In 1993, Rochdale sold the lower part of their playing field to the first defendant, Barratt Homes Limited, for housing development. Rochdale retained the upper part of the field. The Northern boundary of the land acquired by Barratt abutted the eastern boundary approximately in line with the garden of 33 Springfield Road, two houses to the north of the claimants’ properties. Barratt carried out their housing development completing it towards the end of 1996. In doing so, they built up the boundary land somewhat and constructed a wall or fence up against the eastern boundary of the former playing field. They thereby negligently filled in and blocked the lower part of the drainage ditch and culvert from approximately the level of number 33 Springfield Road southwards. If there was an intention to leave a sufficient gap for drainage between this fence and the boundary, this was not achieved. In the result, since late 1996, surface water from Rochdale’s retained Northern part of the playing field, flowing naturally and to an extent directed eastwards by the northern boundary fence of Barratt’s development, accumulates in the Southeast corner of the retained land and on occasions floods into the claimants’ properties causing damage. So far as might be material, it may be that the water flows from Rochdale’s retained land onto part of the land acquired by Barratt before passing onto the claimants’ properties. In these proceedings, the claimants claim damages and other relief against both Barratt, who are plainly responsible for the flooding, and also against Rochdale, who equally plainly are not responsible, at least according to an ordinary understanding.
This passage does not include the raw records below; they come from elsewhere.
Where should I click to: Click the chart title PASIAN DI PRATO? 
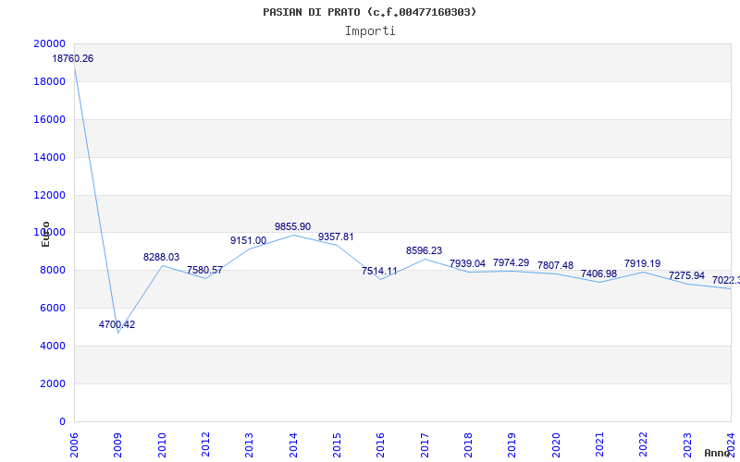[x=370, y=12]
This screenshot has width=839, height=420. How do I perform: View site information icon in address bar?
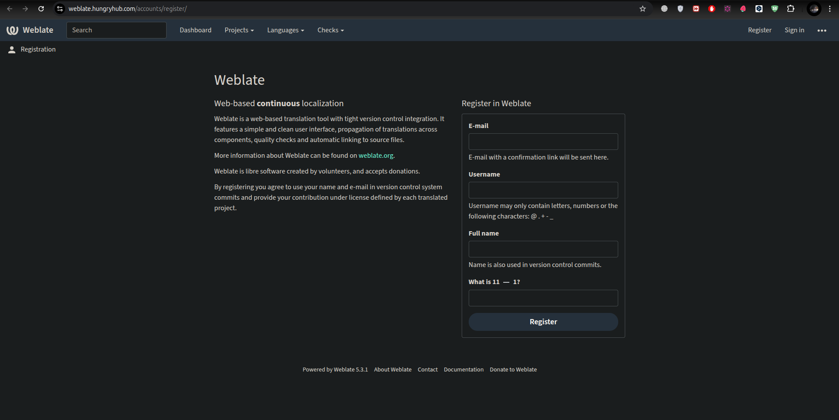pos(60,9)
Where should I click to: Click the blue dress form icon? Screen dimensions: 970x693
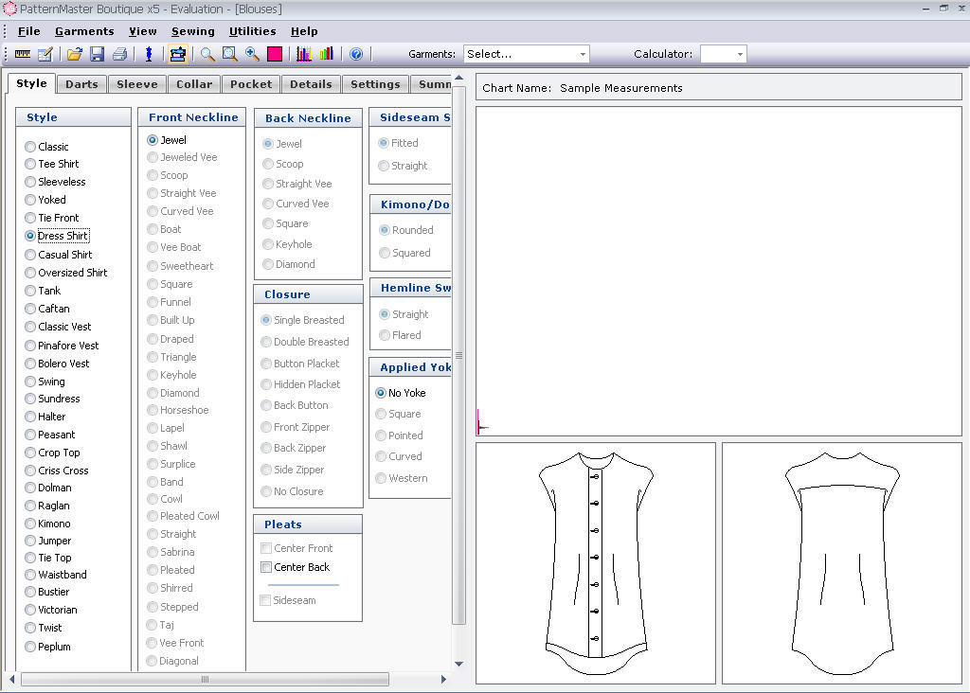tap(149, 54)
Barratt contested the claims. But H.H. Judge Grenfell, sitting in the Technology and Construction Court in Leeds, had no difficulty in finding them liable to the claimants in damages in a judgment delivered on 17th February 2009. He also found Rochdale liable for breach of a measured duty to take reasonable steps to abate the nuisance comprised in the water flooding from their land to cause damage on the claimants’ land. Toulson LJ gave Rochdale permission to appeal, also granting them the necessary extension of time in which to do so.
Extension of time
The claimant respondents, through Mr Terry, seek to have Toulson LJ’s extension of time set aside, the claimants not having been heard on this topic before Toulson LJ made his order. Mr Terry says that Rochdale were well out of time in issuing their Appellants’ Notice and have no proper excuse for the delay. He says that a proper application of rule 3.9 of the Civil Procedure Rules should not result in an extension. The judgment was given on 17th February 2009. The Appellants’ Notice was issued on 2nd November 2009. Rochdale were not entirely inactive in the intervening months. The order following the judge’s judgment was not finalised until 3rd November 2009, because Rochdale took the view both that the appropriate order was not clear, and that paragraphs 76 and 77 of the judgment did not give sufficient reasons for the conclusion which the judge reached. There was accordingly a hearing on 12th October 2009, at which the judge was invited to clarify his reasons, and to an extent during discussion he did so. The eventual order emerged from that hearing. We accept that there was a period of inactivity in the first two or three months after the 17th February 2009 judgment. There will also have been some general prejudice to the claimants, although it is questionable whether the relief works (see below) could have been carried out in the school summer holidays of 2009. We accept, however, as will appear, that there was some force in Rochdale’s contention that the judgment, if it were to stand, needed clarification and elaboration. In the result we do not set aside the extension of time.
Relief works
Barratt have disabled themselves by selling their development from carrying out works to enable the water to flow away by its former course. The practical solution of the intermittent flooding problem has been developed over the years, so that it is now, so far as we are aware, practical and capable of being carried out. It requires the construction of a catch pit in the southeast corner of Rochdale’s retained land; the construction of a drain from the catch pit beneath the rear gardens of numbers 31 to 25 Springfield Road, the drain then running beneath number 25 and across Springfield Road at that level into St Leonard’s school playing fields to a manhole. The drain would then turn South close to the boundary of that playing field to reach the manhole in its southwest corner into which the drain which Barratt blocked used to flow by its former route. This scheme requires the consents of Rochdale for the catch pit, the house owners of numbers 33 to 25 Springfield Road, and of Rochdale again as highway authority and proprietor of St Leonard’s School. It may also require the consent of United Utilities plc into whose sewer the water would by its new path flow. We understand that these consents are all, subject perhaps to United Utilities, available. As to United Utilities, it is in essence the same water draining into the same sewer, but by a different route. We were told that the revised estimate of the cost of these works is £85,000, which is the total of the sums which Barratt (£55,000) and Rochdale (£30,000) have paid on account pursuant to the judge’s order of 3rd November 2009. The work on the land of St Leonard’s School needs to be carried out during the school summer holidays.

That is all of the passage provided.